*Problem to solve*.
Format the lines below as a JSON list of strings, with one string for each line and blank lines left out.
━━ Record set ━━
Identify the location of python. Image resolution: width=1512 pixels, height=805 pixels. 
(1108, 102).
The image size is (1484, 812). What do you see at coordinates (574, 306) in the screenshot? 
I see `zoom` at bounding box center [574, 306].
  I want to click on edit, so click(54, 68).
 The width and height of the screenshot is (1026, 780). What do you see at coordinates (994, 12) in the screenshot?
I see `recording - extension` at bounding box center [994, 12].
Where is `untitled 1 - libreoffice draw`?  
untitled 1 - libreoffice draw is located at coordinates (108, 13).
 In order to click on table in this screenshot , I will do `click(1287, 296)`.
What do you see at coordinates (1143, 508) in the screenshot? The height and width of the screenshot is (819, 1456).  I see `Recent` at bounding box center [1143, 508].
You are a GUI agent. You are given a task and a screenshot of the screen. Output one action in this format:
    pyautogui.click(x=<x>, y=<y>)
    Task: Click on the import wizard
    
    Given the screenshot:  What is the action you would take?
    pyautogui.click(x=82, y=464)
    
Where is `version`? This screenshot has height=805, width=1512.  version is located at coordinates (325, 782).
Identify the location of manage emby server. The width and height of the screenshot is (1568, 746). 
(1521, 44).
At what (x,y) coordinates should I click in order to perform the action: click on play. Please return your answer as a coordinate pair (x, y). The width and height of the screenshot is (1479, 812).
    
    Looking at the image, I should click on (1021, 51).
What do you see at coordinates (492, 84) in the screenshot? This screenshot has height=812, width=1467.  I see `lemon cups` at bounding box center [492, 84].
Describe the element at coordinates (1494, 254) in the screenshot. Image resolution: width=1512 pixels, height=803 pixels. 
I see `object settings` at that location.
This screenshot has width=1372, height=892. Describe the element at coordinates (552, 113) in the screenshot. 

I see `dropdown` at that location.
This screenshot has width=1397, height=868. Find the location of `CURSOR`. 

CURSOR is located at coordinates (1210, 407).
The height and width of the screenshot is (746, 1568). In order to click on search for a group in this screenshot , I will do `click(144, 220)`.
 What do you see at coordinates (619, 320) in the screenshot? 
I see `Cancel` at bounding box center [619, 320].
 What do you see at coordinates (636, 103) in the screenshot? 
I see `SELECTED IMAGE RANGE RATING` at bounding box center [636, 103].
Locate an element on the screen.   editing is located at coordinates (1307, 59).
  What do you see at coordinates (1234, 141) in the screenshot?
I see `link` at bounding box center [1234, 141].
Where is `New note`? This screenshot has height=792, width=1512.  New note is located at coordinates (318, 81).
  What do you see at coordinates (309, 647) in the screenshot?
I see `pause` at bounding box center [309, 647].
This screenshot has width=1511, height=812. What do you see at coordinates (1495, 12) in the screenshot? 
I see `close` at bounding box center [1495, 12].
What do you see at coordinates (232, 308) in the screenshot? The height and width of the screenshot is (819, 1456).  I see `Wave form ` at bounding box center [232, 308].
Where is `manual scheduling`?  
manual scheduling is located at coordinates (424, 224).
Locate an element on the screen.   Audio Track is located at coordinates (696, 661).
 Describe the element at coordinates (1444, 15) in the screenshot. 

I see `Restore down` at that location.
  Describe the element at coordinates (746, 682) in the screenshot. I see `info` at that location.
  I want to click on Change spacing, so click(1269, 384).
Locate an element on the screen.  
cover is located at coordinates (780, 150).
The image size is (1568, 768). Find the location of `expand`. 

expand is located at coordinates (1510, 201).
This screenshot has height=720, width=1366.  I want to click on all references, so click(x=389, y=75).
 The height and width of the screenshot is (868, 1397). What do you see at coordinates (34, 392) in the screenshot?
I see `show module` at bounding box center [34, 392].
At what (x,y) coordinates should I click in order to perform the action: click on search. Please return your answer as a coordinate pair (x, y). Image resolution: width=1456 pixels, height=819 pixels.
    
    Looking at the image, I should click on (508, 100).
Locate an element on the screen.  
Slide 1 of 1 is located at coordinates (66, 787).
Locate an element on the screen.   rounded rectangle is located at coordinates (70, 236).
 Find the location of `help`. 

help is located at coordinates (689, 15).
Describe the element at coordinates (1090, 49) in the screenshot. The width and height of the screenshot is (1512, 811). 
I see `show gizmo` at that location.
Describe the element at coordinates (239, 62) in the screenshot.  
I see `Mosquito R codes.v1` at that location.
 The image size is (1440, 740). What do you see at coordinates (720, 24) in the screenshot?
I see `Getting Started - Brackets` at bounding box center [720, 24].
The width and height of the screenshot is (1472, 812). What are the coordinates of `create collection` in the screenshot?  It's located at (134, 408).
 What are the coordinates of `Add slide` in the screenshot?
━━━
*Response to the exercise*.
[
  "Identify the location of python. Image resolution: width=1512 pixels, height=805 pixels. ",
  "(1108, 102).",
  "The image size is (1484, 812). What do you see at coordinates (574, 306) in the screenshot? ",
  "I see `zoom` at bounding box center [574, 306].",
  "  I want to click on edit, so click(54, 68).",
  " The width and height of the screenshot is (1026, 780). What do you see at coordinates (994, 12) in the screenshot?",
  "I see `recording - extension` at bounding box center [994, 12].",
  "Where is `untitled 1 - libreoffice draw`?  ",
  "untitled 1 - libreoffice draw is located at coordinates (108, 13).",
  " In order to click on table in this screenshot , I will do `click(1287, 296)`.",
  "What do you see at coordinates (1143, 508) in the screenshot? The height and width of the screenshot is (819, 1456).  I see `Recent` at bounding box center [1143, 508].",
  "You are a GUI agent. You are given a task and a screenshot of the screen. Output one action in this format:",
  "    pyautogui.click(x=<x>, y=<y>)",
  "    Task: Click on the import wizard",
  "    Given the screenshot:  What is the action you would take?",
  "    pyautogui.click(x=82, y=464)",
  "Where is `version`? This screenshot has height=805, width=1512.  version is located at coordinates (325, 782).",
  "Identify the location of manage emby server. The width and height of the screenshot is (1568, 746). ",
  "(1521, 44).",
  "At what (x,y) coordinates should I click in order to perform the action: click on play. Please return your answer as a coordinate pair (x, y). The width and height of the screenshot is (1479, 812).",
  "    Looking at the image, I should click on (1021, 51).",
  "What do you see at coordinates (492, 84) in the screenshot? This screenshot has height=812, width=1467.  I see `lemon cups` at bounding box center [492, 84].",
  "Describe the element at coordinates (1494, 254) in the screenshot. Image resolution: width=1512 pixels, height=803 pixels. ",
  "I see `object settings` at that location.",
  "This screenshot has width=1372, height=892. Describe the element at coordinates (552, 113) in the screenshot. ",
  "I see `dropdown` at that location.",
  "This screenshot has width=1397, height=868. Find the location of `CURSOR`. ",
  "CURSOR is located at coordinates (1210, 407).",
  "The height and width of the screenshot is (746, 1568). In order to click on search for a group in this screenshot , I will do `click(144, 220)`.",
  " What do you see at coordinates (619, 320) in the screenshot? ",
  "I see `Cancel` at bounding box center [619, 320].",
  " What do you see at coordinates (636, 103) in the screenshot? ",
  "I see `SELECTED IMAGE RANGE RATING` at bounding box center [636, 103].",
  "Locate an element on the screen.   editing is located at coordinates (1307, 59).",
  "  What do you see at coordinates (1234, 141) in the screenshot?",
  "I see `link` at bounding box center [1234, 141].",
  "Where is `New note`? This screenshot has height=792, width=1512.  New note is located at coordinates (318, 81).",
  "  What do you see at coordinates (309, 647) in the screenshot?",
  "I see `pause` at bounding box center [309, 647].",
  "This screenshot has width=1511, height=812. What do you see at coordinates (1495, 12) in the screenshot? ",
  "I see `close` at bounding box center [1495, 12].",
  "What do you see at coordinates (232, 308) in the screenshot? The height and width of the screenshot is (819, 1456).  I see `Wave form ` at bounding box center [232, 308].",
  "Where is `manual scheduling`?  ",
  "manual scheduling is located at coordinates (424, 224).",
  "Locate an element on the screen.   Audio Track is located at coordinates (696, 661).",
  " Describe the element at coordinates (1444, 15) in the screenshot. ",
  "I see `Restore down` at that location.",
  "  Describe the element at coordinates (746, 682) in the screenshot. I see `info` at that location.",
  "  I want to click on Change spacing, so click(1269, 384).",
  "Locate an element on the screen.  ",
  "cover is located at coordinates (780, 150).",
  "The image size is (1568, 768). Find the location of `expand`. ",
  "expand is located at coordinates (1510, 201).",
  "This screenshot has height=720, width=1366.  I want to click on all references, so click(x=389, y=75).",
  " The height and width of the screenshot is (868, 1397). What do you see at coordinates (34, 392) in the screenshot?",
  "I see `show module` at bounding box center [34, 392].",
  "At what (x,y) coordinates should I click in order to perform the action: click on search. Please return your answer as a coordinate pair (x, y). Image resolution: width=1456 pixels, height=819 pixels.",
  "    Looking at the image, I should click on (508, 100).",
  "Locate an element on the screen.  ",
  "Slide 1 of 1 is located at coordinates (66, 787).",
  "Locate an element on the screen.   rounded rectangle is located at coordinates (70, 236).",
  " Find the location of `help`. ",
  "help is located at coordinates (689, 15).",
  "Describe the element at coordinates (1090, 49) in the screenshot. The width and height of the screenshot is (1512, 811). ",
  "I see `show gizmo` at that location.",
  "Describe the element at coordinates (239, 62) in the screenshot.  ",
  "I see `Mosquito R codes.v1` at that location.",
  " The image size is (1440, 740). What do you see at coordinates (720, 24) in the screenshot?",
  "I see `Getting Started - Brackets` at bounding box center [720, 24].",
  "The width and height of the screenshot is (1472, 812). What are the coordinates of `create collection` in the screenshot?  It's located at (134, 408).",
  " What are the coordinates of `Add slide` in the screenshot?"
]